The new king admired the prophet, Elisha.  Elisha had an illness that would soon end his sixty years of ministry to the nation.  The king visited him and wept, exclaiming that the prophet was responsible for the security Israel was enjoying (2 Kings 13:14).  History had shown that Elisha’s “prayers were better than horses and chariots” (The New American Commentary: 1, 2 Kings, 13:14-19).  Then Elisha asked the king to get a bow and arrows.  When the king raised the bow loaded with an arrow, the prophet put his hands on the king’s hands as he held the bow.  They opened the shutters that held back the sunlight.  The warmth filled the room with the glare of bright glory when the eastern window was opened.  

Elisha directed Jehoash, “Shoot the arrows into the ground.”  Elisha then predicted that Israel would defeat its enemy, but the victory would be limited.  The king was a mixed quiver of strength and weakness.  There was a battle within him that ultimately would shorten his success.  The symbolic gesture of shooting a limited number of arrows was the way Elisha predicted this.  Next, Elisha sub-comes to his illness and dies.  He is placed in a winter tomb.  

Spring was having its patient victory over winter.  Enemy raiders were on the prowl as they were apt to do.  As springtime brought invigoration to plants and flowers, it also brought warmth suitable for ancient wartime.  This is the defining attribute of the unbroken skirmish between Spring and Winter.  Some men happened to be about the grim task of the burial of a comrade when the invaders interrupted the graveside ceremony.  They hurriedly put the body of their friend in the nearest tomb.  It happened to be Elisha’s tomb and the body of their fellow in arms fell onto the bones of Elisha.  Then there was a stirring which must have been like the scattering of a flock of cardinals fluttering away, and this corpse of early spring sprang to life again and marched out of that tomb resurrected with the fresh breath of new life.  

God continues to grant new life by gracing his power over death every season from winter to spring and back again.  He never stops.  There is no mixture of weakness and strength in God.  There is no surprise about Winter’s demise.  This April first, we are waiting with chilled limb for the warmth of sun rays bright.  No one but a fool would question that spring is here — even though it be cool.  I am chilled to the bones; but this wind lies like a fool.  If you look around, anyone can see that resurrection surrounds us with red, lavender, yellow, and green.  It is Winter that is sighing its last breath.  God wins in the end.  

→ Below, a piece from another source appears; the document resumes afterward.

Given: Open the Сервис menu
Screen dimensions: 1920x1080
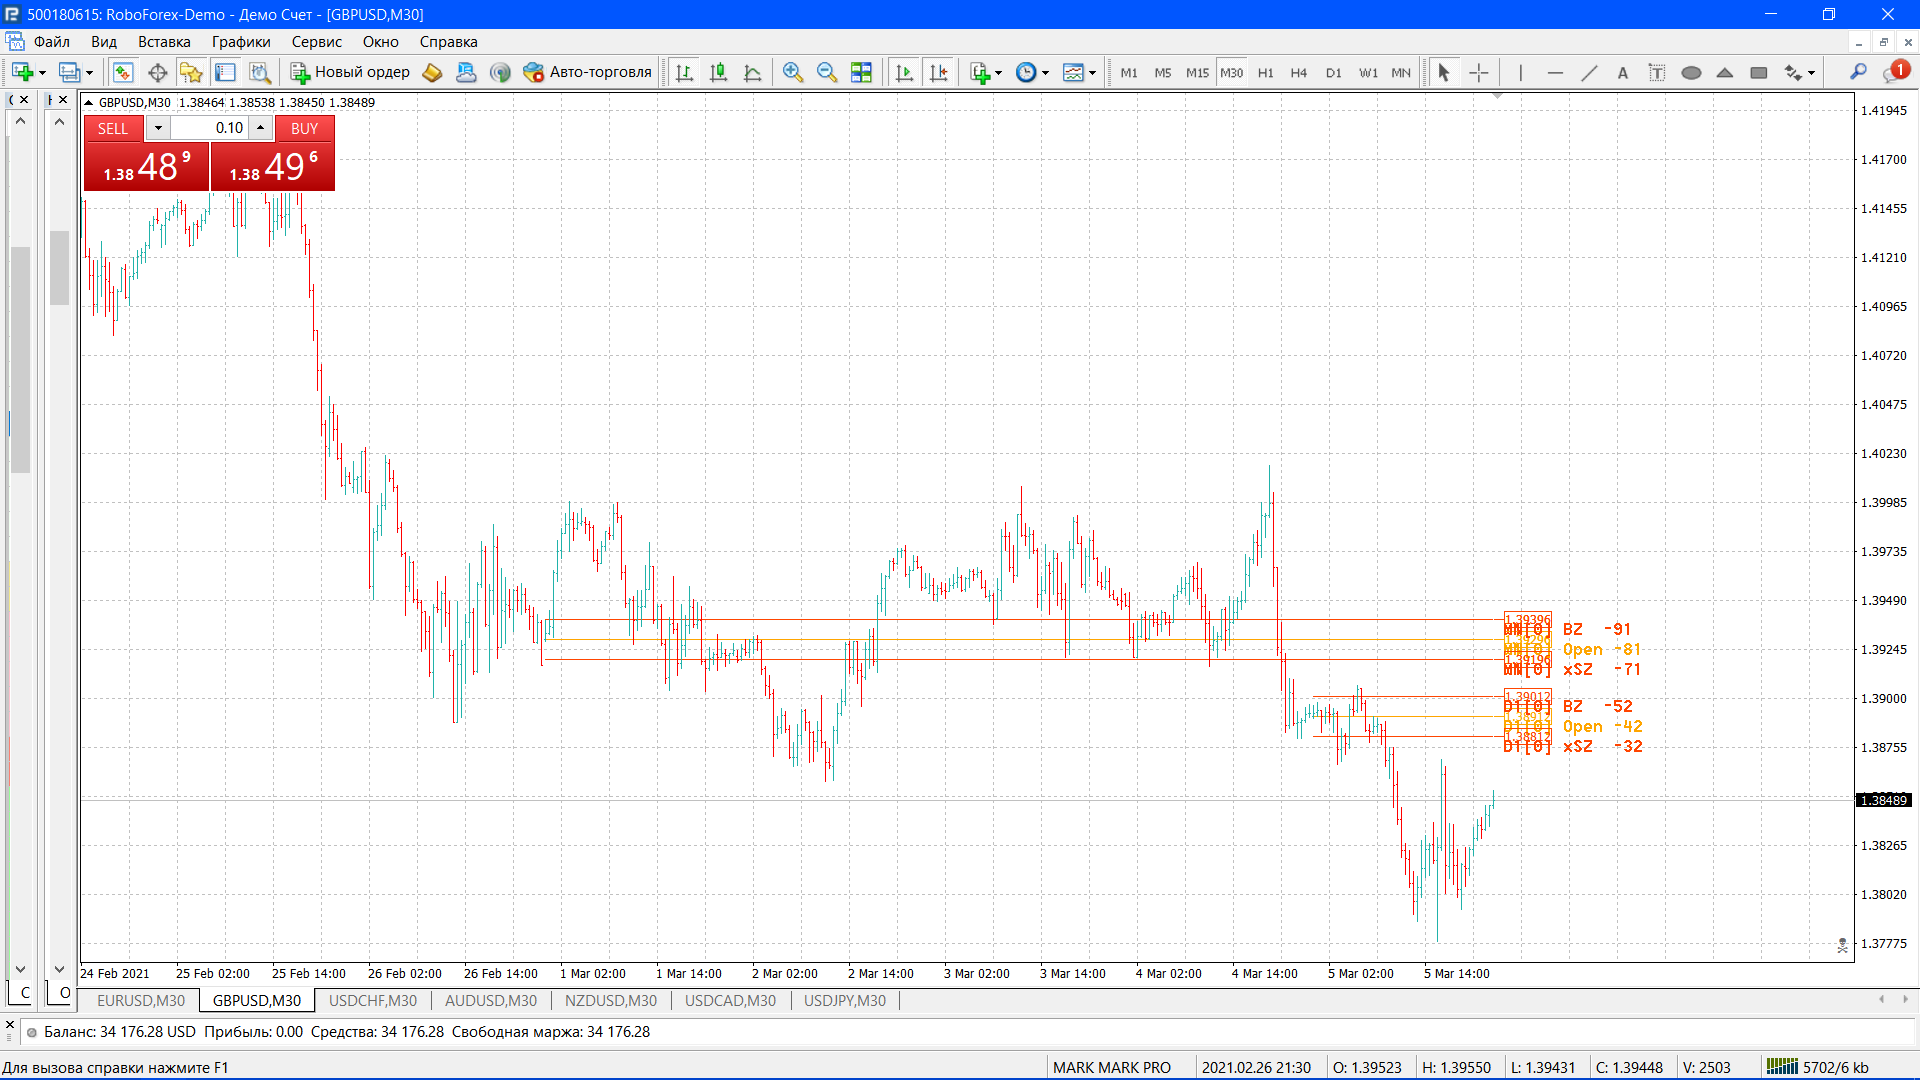Looking at the screenshot, I should click(x=316, y=42).
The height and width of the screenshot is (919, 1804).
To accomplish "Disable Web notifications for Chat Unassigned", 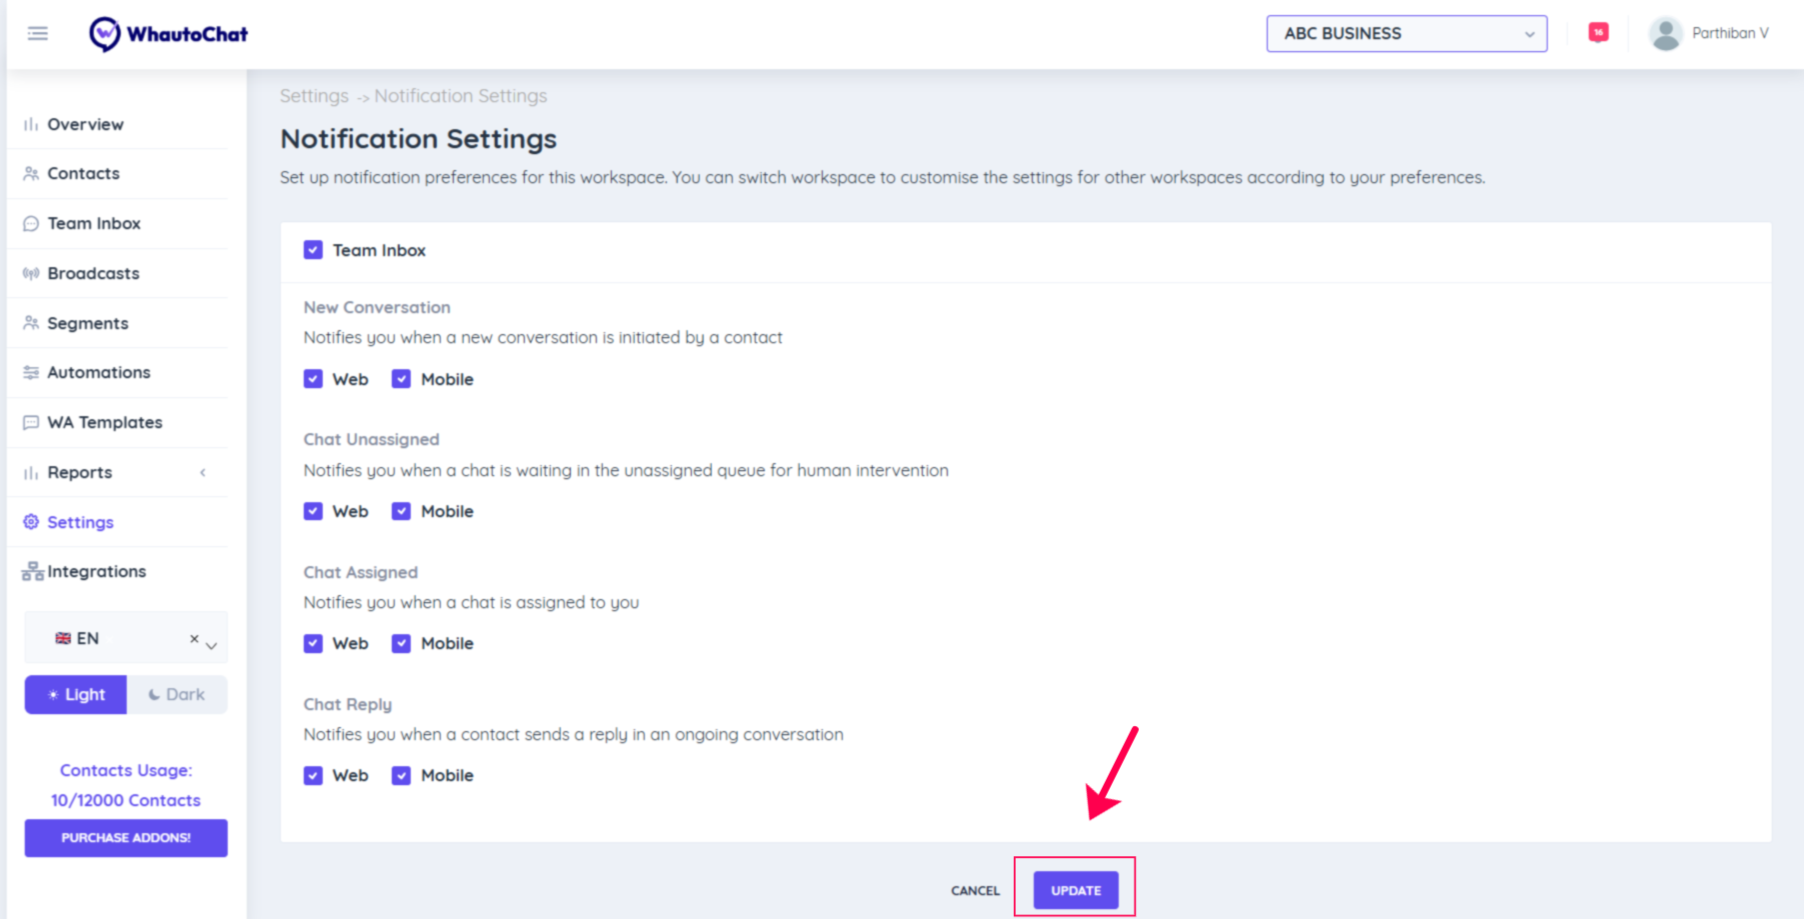I will click(x=313, y=511).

Donald Wiseman writes in his commentary on First and Second Kings that this story is “…perhaps a symbol of the need for God’s people to come to life again.”  I expect so.  The winter is waning, and new life is snooping around the door.  Jesus is portrayed in an artist’s rendering I have upstairs in my office as standing outside a door knocking.  There is no doorknob on the outside of the door where Jesus is waiting.  Open the door so Spring can come in.  It’s too cold outside.  Wait not one more minute.